PRIEST : Body machine

Priest a bâti son buzz sur le fait que le groupe a été monté par un ex Ghost. Aujourd’hui, sur ses terres, il n’en a plus besoin ; il a été largement remarqué et adoubé par la presse musicale suédoise autant que par le public. Chez nous, c’est moins sûr, même si son ep “Prey” publié en 2019 et chroniqué dans ces pages, m’avait fait très bonne impression. Il ne faut d’ailleurs pas longtemps pour que j’en retrouve les marqueurs sur le premier titre “A signal in the noise” ; un subtil mélange entre electro pop, cold wave et electro dark, avec juste ce qu’il faut de synth wave, et surtout un don pour la mélodie pour la mélodie qu’on retient. Malheureusement, c’est la trop simple “Ghost writer” qui lui fait suite. “Hell awaits” produit à peu près le même effet sur votre serviteur… Parvenu là, je me demande ce qui est arrivé à Priest et si je ne me suis pas emballé trop vite. Heureusement, “Phantom pain” repart sur la bonne voie : c’est comme ça que j’aime le groupe. “Perfect body machine” dégaine les grosses influences eighties : j’ai l’impression d’entendre le Ministry de “Twitch” faire un bœuf avec la fine fleur de la new wave de la grande époque. Déstabilisant. “Techno girl” est un peu plus rude et mécanique.
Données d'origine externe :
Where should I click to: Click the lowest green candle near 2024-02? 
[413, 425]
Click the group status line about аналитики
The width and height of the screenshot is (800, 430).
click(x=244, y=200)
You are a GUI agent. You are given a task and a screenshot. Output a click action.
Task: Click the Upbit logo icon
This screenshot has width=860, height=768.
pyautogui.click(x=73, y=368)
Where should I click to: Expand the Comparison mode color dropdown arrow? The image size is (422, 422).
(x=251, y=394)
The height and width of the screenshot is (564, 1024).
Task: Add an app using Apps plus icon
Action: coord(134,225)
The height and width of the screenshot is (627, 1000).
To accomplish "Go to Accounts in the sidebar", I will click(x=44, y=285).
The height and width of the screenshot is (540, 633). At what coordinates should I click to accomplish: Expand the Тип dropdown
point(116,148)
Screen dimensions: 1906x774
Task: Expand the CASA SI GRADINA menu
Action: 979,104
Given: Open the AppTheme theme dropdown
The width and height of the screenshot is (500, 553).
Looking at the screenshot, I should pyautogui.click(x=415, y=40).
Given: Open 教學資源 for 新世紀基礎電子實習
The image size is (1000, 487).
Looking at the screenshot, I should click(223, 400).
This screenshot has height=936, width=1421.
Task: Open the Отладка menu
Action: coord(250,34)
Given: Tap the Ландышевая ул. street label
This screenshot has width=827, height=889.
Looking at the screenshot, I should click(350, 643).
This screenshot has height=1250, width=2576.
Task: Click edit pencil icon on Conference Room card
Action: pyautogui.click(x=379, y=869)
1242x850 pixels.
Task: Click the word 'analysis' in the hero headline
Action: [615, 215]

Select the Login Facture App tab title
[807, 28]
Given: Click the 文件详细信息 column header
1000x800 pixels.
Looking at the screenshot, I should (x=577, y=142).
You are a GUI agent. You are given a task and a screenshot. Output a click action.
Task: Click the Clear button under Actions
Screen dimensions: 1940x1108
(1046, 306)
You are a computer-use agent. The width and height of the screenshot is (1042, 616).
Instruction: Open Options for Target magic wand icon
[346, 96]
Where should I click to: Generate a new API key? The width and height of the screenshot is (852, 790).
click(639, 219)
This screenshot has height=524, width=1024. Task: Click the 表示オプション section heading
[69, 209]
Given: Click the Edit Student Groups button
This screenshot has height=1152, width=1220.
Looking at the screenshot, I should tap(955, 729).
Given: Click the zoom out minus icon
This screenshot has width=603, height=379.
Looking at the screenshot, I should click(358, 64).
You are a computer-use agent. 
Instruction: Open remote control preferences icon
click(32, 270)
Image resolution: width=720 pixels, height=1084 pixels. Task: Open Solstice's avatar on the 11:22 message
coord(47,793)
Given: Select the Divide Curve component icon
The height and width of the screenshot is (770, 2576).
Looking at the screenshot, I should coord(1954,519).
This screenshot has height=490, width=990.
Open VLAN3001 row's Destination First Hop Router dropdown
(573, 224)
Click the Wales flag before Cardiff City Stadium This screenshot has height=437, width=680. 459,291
L’excellente “Crystalline lace”, à la fois angoissante et pop, est un autre grand moment de l’album. “Nightcrawler” fait le pont entre techno, dance et new wave. “Keep on burning” aussi, quelque part, mais il le fait de façon encore plus efficace. Bilan ? “Body machine” appuie fort et régulièrement sur le bouton eighties, et oui, ça a tendance à me déranger. Ceci dit, il reste capable de purs moments de génie. Alors la moyenne des deux reste en faveur de Priest.